Para além do "sempre igual": cotidiano e encenação urbana no repertório de Chico Buarque
Beyond the routine: daily life and urban mise en scène in the Chico Buarque's repertoire

Flávia de Souza Fontineles

[a poesia do tango] tem o dom de promover, ainda que episodicamente, uma suspensão da cotidianidade, ou seja, daquilo que é puramente rotineiro. Se suprimi-la seria impossível, pois ‘nenhuma existência individual’ cancela a cotidianidade, a arte, e no caso em tela, o tango, seja no âmbito da criação ou no da fruição, eixo aqui aludido, é um vetor na dialética cotidianidade-suspensão.
 
            Na canção de Chico Buarque o desfile da banda pelas ruas da cidade é o que desencadeia a suspensão da rotina, o abandono temporário dos afazeres, das preocupações diárias e da consciência de cada lugar social ocupado, sendo toda a atenção concentrada na fruição do espetáculo dos músicos percorrendo as ruas da cidade.
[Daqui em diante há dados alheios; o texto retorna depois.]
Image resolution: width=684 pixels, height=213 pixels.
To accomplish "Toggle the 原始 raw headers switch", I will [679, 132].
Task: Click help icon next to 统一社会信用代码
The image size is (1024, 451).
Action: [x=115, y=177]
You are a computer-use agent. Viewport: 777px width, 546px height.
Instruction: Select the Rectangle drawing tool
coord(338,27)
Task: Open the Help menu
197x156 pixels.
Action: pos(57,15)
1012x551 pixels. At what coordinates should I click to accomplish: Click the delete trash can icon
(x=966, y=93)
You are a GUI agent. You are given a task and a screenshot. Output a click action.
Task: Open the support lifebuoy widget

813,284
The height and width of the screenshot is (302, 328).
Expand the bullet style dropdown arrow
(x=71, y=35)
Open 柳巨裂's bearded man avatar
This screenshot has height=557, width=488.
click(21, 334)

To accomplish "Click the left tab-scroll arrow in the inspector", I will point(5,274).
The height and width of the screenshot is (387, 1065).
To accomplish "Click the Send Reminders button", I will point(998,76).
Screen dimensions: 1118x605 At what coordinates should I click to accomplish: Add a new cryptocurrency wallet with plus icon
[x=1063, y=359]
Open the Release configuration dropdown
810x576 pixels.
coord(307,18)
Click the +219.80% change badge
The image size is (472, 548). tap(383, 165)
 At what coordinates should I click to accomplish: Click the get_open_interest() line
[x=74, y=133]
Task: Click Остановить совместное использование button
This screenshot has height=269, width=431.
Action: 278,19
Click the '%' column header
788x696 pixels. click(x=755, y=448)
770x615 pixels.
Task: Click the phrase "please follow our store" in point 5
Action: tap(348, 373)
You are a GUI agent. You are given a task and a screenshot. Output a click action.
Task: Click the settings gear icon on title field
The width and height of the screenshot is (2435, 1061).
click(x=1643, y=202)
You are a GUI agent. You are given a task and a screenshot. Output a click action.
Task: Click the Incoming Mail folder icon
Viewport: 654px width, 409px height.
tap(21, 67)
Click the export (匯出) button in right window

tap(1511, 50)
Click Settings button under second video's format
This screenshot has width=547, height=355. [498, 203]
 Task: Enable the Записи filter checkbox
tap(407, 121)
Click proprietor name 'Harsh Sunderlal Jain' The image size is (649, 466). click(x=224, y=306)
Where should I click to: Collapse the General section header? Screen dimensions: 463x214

Entretanto, na seqüência, constata-se que “tudo tomou seu lugar / depois que a banda passou”.
 
A minha gente sofrida
Despediu-se da dor
Pra ver a banda passar
Cantando coisas de amor

O homem sério que contava dinheiro parou
O faroleiro que contava vantagem parou
A namorada que contava as estrelas parou
Para ver, ouvir e dar passagem
(A Banda - 1966)

A suspensão da cotidianidade parece estar associada diretamente a uma suspensão da noção, supracitada, do “dever-ser” (TEIXEIRA, 1990). Em determinados momentos, esse “dever-ser”, que, em última instância, motiva as ações rotineiras de manutenção da ordem estabelecida, acha-se suspendido e então a cotidianidade se interrompe, dando lugar a uma dinâmica mais associada aos sentidos, à espontaneidade ou mesmo a regras ritualísticas específicas.
Nesse sentido, as festas são ocasiões típicas de suspensão da cotidianidade. As grandes festas que ganham espaço no cotidiano citadino exigem a interrupção da trivialidade e costumam arrastar multidões às ruas da cidade em feriado. No Brasil, tem grande importância e participação um evento festivo muito associado a essa suspensão: o carnaval. Várias canções do repertório de Chico Buarque trazem a idéia do carnaval diretamente relacionada à interrupção da ordem habitual. Assim, na canção “Cordão” (1971) o apelo por um evento que abale a conformação rotineira é feito pelos versos “quero ver o vendaval / quero o ver o carnaval / sair”. O carnaval aparece com muita frequência no cancioneiro de Buarque com esse mesmo sentido de interrupção da rotina.